Revision Date: 03-Jul-24
 

Fall 2024 | GEO-1010-VO01 - Introduction to Geography


Online Class

Online courses take place 100% online via Canvas, without required in-person or Zoom meetings.

Location: Online
Credits: 3 (45 hours)
Day/Times: Meets online
Semester Dates: 09-03-2024 to 12-16-2024
Last day to drop without a grade: 09-16-2024 - Refund Policy
Last day to withdraw (W grade): 11-04-2024 - Refund Policy
Open Seats: 13 (as of 07-19-24 8:05 PM)
To check live space availability, Search for Courses.

Faculty

Steve Farrow
View Faculty Credentials
View Faculty Statement
Hiring Coordinator for this course: Philip Crossman

General Education Requirements


This section meets the following CCV General Education Requirement(s) for the current catalog year:
VSCS Social Sciences
    Note
  1. Many degree programs have specific general education recommendations. In order to avoid taking unnecessary classes, please consult with additional resources like your program evaluation, your academic program catalog year page, and your academic advisor.
  2. Courses may only be used to meet one General Education Requirement.

Course Description

This introductory course examines the four traditions of geography: the earth science tradition, the culture-environment tradition, the locational tradition, and the area analysis tradition.
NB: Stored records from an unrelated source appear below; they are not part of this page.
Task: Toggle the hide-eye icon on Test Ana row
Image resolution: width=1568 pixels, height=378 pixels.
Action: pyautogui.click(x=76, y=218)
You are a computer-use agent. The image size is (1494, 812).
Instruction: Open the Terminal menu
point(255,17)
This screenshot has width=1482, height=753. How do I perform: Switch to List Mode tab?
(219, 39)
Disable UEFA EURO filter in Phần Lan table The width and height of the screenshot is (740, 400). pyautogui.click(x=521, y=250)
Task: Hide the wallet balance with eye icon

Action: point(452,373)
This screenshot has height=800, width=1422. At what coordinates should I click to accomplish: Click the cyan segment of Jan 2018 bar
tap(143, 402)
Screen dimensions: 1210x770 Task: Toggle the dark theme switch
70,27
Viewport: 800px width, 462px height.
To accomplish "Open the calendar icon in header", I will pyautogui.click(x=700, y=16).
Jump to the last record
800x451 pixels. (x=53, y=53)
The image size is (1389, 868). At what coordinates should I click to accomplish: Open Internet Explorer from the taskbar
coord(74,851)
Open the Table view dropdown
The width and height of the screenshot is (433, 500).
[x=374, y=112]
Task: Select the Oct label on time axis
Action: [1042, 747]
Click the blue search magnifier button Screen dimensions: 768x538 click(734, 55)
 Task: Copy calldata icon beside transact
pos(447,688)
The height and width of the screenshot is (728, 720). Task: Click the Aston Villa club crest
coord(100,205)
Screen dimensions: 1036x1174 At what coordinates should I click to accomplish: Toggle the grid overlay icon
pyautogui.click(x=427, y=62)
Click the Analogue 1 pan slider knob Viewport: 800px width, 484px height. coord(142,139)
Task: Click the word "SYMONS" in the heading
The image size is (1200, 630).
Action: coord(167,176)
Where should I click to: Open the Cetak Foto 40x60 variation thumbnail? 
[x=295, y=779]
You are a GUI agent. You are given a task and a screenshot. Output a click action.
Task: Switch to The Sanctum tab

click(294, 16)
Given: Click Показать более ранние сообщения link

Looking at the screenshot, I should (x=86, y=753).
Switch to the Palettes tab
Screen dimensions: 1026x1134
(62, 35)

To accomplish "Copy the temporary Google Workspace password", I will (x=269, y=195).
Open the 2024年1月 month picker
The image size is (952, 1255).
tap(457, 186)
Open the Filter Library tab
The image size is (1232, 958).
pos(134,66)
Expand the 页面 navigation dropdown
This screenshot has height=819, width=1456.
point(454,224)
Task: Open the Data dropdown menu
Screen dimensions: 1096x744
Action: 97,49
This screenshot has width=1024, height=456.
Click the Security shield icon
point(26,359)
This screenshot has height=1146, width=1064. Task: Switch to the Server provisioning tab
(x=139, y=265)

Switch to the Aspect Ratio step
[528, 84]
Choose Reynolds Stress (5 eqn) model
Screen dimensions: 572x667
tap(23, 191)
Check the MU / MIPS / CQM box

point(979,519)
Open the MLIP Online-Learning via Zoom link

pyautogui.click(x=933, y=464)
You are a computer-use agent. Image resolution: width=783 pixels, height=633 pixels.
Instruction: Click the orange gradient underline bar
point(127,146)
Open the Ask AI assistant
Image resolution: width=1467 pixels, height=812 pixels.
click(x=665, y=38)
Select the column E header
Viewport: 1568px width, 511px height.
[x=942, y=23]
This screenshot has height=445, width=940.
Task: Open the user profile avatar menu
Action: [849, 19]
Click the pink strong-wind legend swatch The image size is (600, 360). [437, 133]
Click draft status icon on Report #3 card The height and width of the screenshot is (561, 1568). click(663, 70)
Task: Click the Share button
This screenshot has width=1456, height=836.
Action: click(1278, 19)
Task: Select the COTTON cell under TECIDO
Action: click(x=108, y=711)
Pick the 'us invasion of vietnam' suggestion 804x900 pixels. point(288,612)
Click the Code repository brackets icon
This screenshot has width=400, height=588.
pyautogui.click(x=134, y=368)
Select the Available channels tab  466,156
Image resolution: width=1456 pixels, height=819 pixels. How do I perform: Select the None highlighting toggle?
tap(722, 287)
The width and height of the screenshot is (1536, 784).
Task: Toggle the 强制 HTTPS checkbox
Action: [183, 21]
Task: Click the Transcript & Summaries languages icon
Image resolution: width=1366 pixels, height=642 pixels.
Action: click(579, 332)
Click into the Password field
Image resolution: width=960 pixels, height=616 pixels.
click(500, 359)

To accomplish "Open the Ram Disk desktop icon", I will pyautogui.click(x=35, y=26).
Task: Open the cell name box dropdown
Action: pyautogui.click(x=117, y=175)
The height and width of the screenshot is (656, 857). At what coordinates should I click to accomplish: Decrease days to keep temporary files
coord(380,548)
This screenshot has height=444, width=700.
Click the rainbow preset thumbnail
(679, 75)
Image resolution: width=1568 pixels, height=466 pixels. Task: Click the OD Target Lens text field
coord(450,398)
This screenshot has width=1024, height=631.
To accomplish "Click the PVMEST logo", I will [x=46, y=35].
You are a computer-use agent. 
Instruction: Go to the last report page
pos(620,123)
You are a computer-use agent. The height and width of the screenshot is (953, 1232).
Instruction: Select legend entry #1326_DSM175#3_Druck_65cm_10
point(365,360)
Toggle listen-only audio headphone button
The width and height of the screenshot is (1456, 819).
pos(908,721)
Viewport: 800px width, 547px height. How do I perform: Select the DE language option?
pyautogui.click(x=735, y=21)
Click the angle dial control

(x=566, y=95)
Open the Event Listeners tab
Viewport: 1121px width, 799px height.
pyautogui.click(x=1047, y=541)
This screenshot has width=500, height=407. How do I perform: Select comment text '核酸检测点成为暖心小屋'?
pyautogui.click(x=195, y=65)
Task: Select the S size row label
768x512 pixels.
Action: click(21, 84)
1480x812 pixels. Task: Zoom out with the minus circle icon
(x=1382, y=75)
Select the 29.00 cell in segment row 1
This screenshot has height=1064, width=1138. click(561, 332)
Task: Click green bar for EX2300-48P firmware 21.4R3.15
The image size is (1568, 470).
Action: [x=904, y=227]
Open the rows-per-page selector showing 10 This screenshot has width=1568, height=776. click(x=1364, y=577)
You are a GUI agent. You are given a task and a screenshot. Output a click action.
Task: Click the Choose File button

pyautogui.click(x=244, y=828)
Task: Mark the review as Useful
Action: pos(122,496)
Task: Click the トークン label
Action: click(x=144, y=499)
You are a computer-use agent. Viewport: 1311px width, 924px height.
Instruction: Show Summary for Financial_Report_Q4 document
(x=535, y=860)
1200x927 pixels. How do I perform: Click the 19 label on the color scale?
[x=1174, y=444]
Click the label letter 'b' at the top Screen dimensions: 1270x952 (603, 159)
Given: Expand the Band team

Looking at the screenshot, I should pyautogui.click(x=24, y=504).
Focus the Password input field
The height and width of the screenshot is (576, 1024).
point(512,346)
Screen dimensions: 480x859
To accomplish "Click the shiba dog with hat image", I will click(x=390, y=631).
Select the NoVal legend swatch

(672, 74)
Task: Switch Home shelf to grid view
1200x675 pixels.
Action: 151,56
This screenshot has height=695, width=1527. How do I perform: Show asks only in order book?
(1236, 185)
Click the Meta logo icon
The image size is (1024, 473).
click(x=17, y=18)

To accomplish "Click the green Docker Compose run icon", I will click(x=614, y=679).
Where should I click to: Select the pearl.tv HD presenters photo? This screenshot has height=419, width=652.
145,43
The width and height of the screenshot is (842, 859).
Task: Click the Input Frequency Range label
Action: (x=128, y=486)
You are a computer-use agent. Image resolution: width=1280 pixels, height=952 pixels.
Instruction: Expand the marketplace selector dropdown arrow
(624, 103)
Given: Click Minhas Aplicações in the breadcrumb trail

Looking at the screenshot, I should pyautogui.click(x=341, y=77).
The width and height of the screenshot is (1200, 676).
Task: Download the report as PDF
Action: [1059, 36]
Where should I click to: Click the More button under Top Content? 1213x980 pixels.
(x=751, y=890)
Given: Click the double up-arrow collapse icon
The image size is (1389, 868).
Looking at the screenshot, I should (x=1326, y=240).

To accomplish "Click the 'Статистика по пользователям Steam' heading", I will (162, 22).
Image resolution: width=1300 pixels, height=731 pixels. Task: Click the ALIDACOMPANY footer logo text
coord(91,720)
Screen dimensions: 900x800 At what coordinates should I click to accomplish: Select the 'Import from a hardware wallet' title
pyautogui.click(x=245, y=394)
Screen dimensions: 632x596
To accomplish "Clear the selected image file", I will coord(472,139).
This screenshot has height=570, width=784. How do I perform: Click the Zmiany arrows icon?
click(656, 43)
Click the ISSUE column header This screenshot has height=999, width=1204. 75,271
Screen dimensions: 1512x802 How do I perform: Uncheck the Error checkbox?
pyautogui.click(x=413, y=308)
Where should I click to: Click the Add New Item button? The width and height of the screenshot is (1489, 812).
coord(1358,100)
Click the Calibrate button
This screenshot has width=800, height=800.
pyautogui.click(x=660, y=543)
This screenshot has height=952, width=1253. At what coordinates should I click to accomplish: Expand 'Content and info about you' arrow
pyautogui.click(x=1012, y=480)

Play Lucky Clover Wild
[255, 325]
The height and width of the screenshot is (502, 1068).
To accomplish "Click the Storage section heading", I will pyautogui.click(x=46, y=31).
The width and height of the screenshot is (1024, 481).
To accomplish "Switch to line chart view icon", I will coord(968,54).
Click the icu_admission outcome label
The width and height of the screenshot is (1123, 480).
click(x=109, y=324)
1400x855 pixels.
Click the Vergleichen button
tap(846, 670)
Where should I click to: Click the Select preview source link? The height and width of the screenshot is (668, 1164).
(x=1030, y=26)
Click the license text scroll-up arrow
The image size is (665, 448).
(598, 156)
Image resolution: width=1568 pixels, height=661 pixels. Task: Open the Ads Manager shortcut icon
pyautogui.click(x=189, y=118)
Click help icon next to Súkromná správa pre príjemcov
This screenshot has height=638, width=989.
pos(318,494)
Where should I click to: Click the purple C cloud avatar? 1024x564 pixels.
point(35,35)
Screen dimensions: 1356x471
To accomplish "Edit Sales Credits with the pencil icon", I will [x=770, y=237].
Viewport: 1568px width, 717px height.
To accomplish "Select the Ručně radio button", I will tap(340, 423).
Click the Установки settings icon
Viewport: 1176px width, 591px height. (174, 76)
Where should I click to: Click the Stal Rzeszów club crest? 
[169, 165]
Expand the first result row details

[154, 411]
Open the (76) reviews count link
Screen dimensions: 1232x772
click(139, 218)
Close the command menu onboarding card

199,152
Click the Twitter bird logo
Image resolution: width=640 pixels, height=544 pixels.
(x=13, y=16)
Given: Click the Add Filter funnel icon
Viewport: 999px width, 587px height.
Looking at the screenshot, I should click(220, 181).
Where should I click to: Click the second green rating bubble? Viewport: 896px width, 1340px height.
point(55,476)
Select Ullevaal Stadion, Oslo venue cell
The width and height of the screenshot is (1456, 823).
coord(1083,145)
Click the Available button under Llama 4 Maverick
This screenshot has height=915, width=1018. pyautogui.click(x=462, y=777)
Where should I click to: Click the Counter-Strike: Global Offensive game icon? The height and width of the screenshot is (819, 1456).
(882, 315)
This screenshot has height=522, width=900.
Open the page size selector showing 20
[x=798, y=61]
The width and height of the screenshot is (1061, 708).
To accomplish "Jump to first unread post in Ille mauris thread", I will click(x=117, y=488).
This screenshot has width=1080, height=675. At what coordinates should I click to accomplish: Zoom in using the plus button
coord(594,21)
Topics include landforms, weather and climate, the human impact on the environment, world cultures, populations, spatial interactions, political geography, economic geography, and urban geography.


Essential Objectives

1. Explain geomorphological processes involved in formation of the world's major physical features including oceans, mountain ranges, deserts, and rivers.
2. Describe the complex interrelationships that exist between these geographical phenomena, weather patterns, and biological communities.
3. Examine the influence of geographical features on the patterns and dynamics of human settlement and cultural adaptation.
4. Explore historical, social, and economic uses that human populations have made of natural resources and the impact these activities have had upon the natural landscape and overall well-being of the earth.
5. Examine the influence of culture, politics, and economics on human spatial interaction.
6. Use various types of maps (e.g., physical, political, thematic, socio-cultural) to illustrate and interpret important natural and human geographical features and the interaction of these over time and place.
7. Examine how geography has played a role in cultural and environmental diversity at the local, regional and global level.
8. Apply research and statistical analysis to interpretation of geographical information.


Required Technology

More information on general computer and internet recommendations is available on the CCV IT Support page. https://support.ccv.edu/general/computer-recommendations/

Please see CCV's Digital Equity Statement (pg. 45) to learn more about CCV's commitment to supporting all students access the technology they need to successfully finish their courses.


Required Textbooks and Resources

This course uses one or more textbooks/books/simulations.

Fall 2024 textbook details will be available on 2024-05-20. On that date a link will be available below that will take you to eCampus, CCV's bookstore. The information provided there will be specific to this class. Please see this page for more information regarding the purchase of textbooks/books.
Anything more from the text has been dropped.